**DATA TO USE:**

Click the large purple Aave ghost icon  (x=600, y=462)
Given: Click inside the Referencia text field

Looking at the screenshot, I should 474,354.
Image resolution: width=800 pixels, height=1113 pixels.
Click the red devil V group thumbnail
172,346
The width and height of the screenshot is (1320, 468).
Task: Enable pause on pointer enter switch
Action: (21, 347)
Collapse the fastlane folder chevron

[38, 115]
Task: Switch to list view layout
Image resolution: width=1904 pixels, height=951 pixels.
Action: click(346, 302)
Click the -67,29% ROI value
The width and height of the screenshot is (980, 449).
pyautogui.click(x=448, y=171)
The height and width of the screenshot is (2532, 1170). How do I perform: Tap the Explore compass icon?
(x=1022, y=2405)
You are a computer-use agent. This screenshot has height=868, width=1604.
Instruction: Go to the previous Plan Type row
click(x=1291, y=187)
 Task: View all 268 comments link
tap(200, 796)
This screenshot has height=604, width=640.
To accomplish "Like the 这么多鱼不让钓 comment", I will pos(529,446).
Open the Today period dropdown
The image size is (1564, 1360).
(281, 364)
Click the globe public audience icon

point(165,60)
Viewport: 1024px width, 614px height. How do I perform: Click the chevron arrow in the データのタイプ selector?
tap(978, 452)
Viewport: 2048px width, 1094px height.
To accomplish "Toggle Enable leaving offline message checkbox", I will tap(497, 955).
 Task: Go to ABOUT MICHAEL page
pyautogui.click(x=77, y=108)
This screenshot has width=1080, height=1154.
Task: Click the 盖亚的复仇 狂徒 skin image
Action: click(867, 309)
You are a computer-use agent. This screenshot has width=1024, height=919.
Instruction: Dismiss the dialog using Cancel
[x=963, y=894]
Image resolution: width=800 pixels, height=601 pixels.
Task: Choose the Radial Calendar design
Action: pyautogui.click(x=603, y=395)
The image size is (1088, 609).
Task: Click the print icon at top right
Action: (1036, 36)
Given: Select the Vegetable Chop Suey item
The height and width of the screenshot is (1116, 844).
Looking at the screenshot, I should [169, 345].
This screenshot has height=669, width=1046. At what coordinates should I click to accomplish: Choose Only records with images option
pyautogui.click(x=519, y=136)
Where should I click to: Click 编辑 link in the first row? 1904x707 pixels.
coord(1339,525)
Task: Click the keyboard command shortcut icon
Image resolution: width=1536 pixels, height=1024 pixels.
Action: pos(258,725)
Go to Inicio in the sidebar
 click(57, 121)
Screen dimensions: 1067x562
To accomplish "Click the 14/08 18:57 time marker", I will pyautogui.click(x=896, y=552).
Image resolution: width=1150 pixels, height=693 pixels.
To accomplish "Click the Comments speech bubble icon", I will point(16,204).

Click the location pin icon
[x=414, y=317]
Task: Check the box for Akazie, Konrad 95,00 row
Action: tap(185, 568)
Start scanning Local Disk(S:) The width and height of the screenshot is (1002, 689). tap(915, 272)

**WHAT YOU WILL DO:**
Reproduce the data shown above exactly, including every line.

**SOLVED PROBLEM:**
Click the large purple Aave ghost icon  (x=600, y=462)
Given: Click inside the Referencia text field

Looking at the screenshot, I should 474,354.
Image resolution: width=800 pixels, height=1113 pixels.
Click the red devil V group thumbnail
172,346
The width and height of the screenshot is (1320, 468).
Task: Enable pause on pointer enter switch
Action: (21, 347)
Collapse the fastlane folder chevron

[38, 115]
Task: Switch to list view layout
Image resolution: width=1904 pixels, height=951 pixels.
Action: click(346, 302)
Click the -67,29% ROI value
The width and height of the screenshot is (980, 449).
pyautogui.click(x=448, y=171)
The height and width of the screenshot is (2532, 1170). How do I perform: Tap the Explore compass icon?
(x=1022, y=2405)
You are a computer-use agent. This screenshot has height=868, width=1604.
Instruction: Go to the previous Plan Type row
click(x=1291, y=187)
 Task: View all 268 comments link
tap(200, 796)
This screenshot has height=604, width=640.
To accomplish "Like the 这么多鱼不让钓 comment", I will pos(529,446).
Open the Today period dropdown
The image size is (1564, 1360).
(281, 364)
Click the globe public audience icon

point(165,60)
Viewport: 1024px width, 614px height. How do I perform: Click the chevron arrow in the データのタイプ selector?
tap(978, 452)
Viewport: 2048px width, 1094px height.
To accomplish "Toggle Enable leaving offline message checkbox", I will tap(497, 955).
 Task: Go to ABOUT MICHAEL page
pyautogui.click(x=77, y=108)
This screenshot has width=1080, height=1154.
Task: Click the 盖亚的复仇 狂徒 skin image
Action: click(867, 309)
You are a computer-use agent. This screenshot has width=1024, height=919.
Instruction: Dismiss the dialog using Cancel
[x=963, y=894]
Image resolution: width=800 pixels, height=601 pixels.
Task: Choose the Radial Calendar design
Action: pyautogui.click(x=603, y=395)
The image size is (1088, 609).
Task: Click the print icon at top right
Action: (1036, 36)
Given: Select the Vegetable Chop Suey item
The height and width of the screenshot is (1116, 844).
Looking at the screenshot, I should [169, 345].
This screenshot has height=669, width=1046. At what coordinates should I click to accomplish: Choose Only records with images option
pyautogui.click(x=519, y=136)
Where should I click to: Click 编辑 link in the first row? 1904x707 pixels.
coord(1339,525)
Task: Click the keyboard command shortcut icon
Image resolution: width=1536 pixels, height=1024 pixels.
Action: pos(258,725)
Go to Inicio in the sidebar
 click(57, 121)
Screen dimensions: 1067x562
To accomplish "Click the 14/08 18:57 time marker", I will pyautogui.click(x=896, y=552).
Image resolution: width=1150 pixels, height=693 pixels.
To accomplish "Click the Comments speech bubble icon", I will point(16,204).

Click the location pin icon
[x=414, y=317]
Task: Check the box for Akazie, Konrad 95,00 row
Action: tap(185, 568)
Start scanning Local Disk(S:) The width and height of the screenshot is (1002, 689). tap(915, 272)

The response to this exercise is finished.